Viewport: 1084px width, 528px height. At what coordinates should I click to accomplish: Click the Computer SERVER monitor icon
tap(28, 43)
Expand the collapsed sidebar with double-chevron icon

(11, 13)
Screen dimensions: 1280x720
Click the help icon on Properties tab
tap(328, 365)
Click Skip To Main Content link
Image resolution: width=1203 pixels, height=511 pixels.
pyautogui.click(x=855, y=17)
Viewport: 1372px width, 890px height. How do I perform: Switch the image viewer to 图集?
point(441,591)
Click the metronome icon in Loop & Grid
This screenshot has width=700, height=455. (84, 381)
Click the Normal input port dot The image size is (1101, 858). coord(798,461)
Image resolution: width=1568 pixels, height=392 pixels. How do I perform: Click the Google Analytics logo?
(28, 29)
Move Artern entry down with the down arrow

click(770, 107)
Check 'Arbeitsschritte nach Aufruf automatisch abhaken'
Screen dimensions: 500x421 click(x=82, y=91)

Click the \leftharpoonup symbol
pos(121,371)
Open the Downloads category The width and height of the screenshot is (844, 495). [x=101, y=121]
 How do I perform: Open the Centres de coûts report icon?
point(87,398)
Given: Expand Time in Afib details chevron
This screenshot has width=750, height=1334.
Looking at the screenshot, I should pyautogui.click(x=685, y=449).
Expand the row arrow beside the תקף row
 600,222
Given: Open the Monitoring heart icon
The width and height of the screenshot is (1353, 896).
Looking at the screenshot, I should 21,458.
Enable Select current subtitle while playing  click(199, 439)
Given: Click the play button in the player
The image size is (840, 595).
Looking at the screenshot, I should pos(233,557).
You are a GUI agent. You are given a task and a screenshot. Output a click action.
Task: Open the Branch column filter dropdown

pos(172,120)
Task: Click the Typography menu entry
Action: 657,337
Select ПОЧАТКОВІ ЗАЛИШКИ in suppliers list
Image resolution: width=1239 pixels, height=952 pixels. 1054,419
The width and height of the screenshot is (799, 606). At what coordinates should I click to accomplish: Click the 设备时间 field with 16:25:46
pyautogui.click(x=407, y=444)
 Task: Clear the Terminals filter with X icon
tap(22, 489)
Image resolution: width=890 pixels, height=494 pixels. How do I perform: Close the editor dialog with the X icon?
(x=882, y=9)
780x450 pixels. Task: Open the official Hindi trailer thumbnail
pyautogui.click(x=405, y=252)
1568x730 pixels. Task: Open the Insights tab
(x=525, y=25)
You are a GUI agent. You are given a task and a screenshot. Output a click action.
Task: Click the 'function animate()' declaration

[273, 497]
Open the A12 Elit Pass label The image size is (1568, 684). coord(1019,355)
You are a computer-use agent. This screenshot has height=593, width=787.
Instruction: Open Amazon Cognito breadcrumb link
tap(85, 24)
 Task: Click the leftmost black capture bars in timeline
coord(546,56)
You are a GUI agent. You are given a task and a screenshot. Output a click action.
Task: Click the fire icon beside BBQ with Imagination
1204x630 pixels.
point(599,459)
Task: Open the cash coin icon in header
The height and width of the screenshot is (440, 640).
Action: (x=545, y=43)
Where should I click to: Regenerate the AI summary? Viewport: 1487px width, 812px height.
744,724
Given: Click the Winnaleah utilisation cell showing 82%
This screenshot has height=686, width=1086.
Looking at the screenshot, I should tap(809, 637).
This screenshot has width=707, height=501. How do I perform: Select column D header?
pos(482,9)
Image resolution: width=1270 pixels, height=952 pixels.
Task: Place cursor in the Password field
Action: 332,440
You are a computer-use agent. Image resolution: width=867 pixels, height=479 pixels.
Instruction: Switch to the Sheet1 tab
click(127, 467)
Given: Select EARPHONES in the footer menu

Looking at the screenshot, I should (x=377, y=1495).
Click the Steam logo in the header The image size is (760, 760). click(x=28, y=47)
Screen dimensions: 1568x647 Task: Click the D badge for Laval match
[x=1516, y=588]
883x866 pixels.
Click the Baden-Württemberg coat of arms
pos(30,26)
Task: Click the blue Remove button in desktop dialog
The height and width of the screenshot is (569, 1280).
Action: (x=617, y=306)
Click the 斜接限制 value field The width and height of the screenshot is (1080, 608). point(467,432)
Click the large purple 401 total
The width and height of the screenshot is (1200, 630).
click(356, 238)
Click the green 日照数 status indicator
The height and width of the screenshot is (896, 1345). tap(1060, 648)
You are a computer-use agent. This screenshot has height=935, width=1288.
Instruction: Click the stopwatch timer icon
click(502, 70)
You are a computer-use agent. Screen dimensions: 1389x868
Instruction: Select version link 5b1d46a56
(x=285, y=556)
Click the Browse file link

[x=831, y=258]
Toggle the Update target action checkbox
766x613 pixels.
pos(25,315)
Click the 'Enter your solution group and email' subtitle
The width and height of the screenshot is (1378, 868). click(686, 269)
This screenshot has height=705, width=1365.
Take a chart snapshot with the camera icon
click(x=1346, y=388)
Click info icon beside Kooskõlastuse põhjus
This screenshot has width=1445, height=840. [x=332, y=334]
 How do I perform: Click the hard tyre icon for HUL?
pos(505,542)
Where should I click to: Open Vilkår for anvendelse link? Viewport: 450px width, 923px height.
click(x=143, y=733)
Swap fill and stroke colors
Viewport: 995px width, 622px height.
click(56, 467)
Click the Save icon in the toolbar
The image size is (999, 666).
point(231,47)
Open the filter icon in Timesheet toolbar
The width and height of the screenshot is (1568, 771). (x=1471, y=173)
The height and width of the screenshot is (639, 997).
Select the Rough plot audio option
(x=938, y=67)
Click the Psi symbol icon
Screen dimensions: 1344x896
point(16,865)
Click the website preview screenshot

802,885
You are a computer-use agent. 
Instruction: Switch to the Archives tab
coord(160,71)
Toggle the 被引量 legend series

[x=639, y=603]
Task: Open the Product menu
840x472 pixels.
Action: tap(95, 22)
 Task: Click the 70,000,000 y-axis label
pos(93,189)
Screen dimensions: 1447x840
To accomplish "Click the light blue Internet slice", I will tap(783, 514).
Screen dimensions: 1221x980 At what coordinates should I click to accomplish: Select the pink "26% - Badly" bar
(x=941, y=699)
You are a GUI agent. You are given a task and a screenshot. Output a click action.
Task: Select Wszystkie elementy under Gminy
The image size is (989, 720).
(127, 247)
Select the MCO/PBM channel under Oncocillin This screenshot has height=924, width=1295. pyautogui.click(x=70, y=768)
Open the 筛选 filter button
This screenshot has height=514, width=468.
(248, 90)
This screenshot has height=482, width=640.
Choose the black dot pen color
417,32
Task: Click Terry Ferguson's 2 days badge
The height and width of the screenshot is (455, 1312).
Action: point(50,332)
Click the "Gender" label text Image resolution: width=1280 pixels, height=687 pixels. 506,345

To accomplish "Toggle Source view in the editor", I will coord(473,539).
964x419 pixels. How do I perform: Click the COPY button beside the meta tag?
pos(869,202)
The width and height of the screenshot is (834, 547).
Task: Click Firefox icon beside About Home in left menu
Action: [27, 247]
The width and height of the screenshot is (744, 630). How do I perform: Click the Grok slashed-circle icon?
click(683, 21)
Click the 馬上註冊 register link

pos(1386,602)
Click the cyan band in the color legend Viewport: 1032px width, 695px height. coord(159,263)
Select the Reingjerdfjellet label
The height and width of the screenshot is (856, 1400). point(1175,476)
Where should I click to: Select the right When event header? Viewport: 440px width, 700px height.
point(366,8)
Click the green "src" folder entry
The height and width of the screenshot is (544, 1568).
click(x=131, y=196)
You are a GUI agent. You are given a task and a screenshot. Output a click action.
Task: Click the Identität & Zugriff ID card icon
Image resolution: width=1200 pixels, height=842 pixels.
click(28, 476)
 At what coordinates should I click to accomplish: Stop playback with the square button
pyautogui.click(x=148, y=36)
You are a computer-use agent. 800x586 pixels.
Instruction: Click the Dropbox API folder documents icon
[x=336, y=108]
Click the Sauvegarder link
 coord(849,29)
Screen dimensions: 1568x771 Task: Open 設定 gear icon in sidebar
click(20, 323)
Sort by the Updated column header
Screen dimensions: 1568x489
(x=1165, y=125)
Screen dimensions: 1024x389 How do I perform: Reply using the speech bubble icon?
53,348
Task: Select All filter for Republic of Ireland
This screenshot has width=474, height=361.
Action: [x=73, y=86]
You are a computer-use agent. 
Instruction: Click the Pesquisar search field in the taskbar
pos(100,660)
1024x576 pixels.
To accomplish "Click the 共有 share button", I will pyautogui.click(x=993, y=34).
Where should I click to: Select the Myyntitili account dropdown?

══════════════════════════════

◆ ACTIVITY ◆
Please make an exact copy of the lines above from the line with "Screen dimensions: 1447x840" through the line with "Click the cyan", both ends included.

◆ EXERCISE OUTPUT ◆
Screen dimensions: 1447x840
To accomplish "Click the light blue Internet slice", I will tap(783, 514).
Screen dimensions: 1221x980 At what coordinates should I click to accomplish: Select the pink "26% - Badly" bar
(x=941, y=699)
You are a GUI agent. You are given a task and a screenshot. Output a click action.
Task: Select Wszystkie elementy under Gminy
The image size is (989, 720).
(127, 247)
Select the MCO/PBM channel under Oncocillin This screenshot has height=924, width=1295. pyautogui.click(x=70, y=768)
Open the 筛选 filter button
This screenshot has height=514, width=468.
(248, 90)
This screenshot has height=482, width=640.
Choose the black dot pen color
417,32
Task: Click Terry Ferguson's 2 days badge
The height and width of the screenshot is (455, 1312).
Action: point(50,332)
Click the "Gender" label text Image resolution: width=1280 pixels, height=687 pixels. 506,345

To accomplish "Toggle Source view in the editor", I will coord(473,539).
964x419 pixels. How do I perform: Click the COPY button beside the meta tag?
pos(869,202)
The width and height of the screenshot is (834, 547).
Task: Click Firefox icon beside About Home in left menu
Action: [27, 247]
The width and height of the screenshot is (744, 630). How do I perform: Click the Grok slashed-circle icon?
click(683, 21)
Click the 馬上註冊 register link

pos(1386,602)
Click the cyan band in the color legend Viewport: 1032px width, 695px height. coord(159,263)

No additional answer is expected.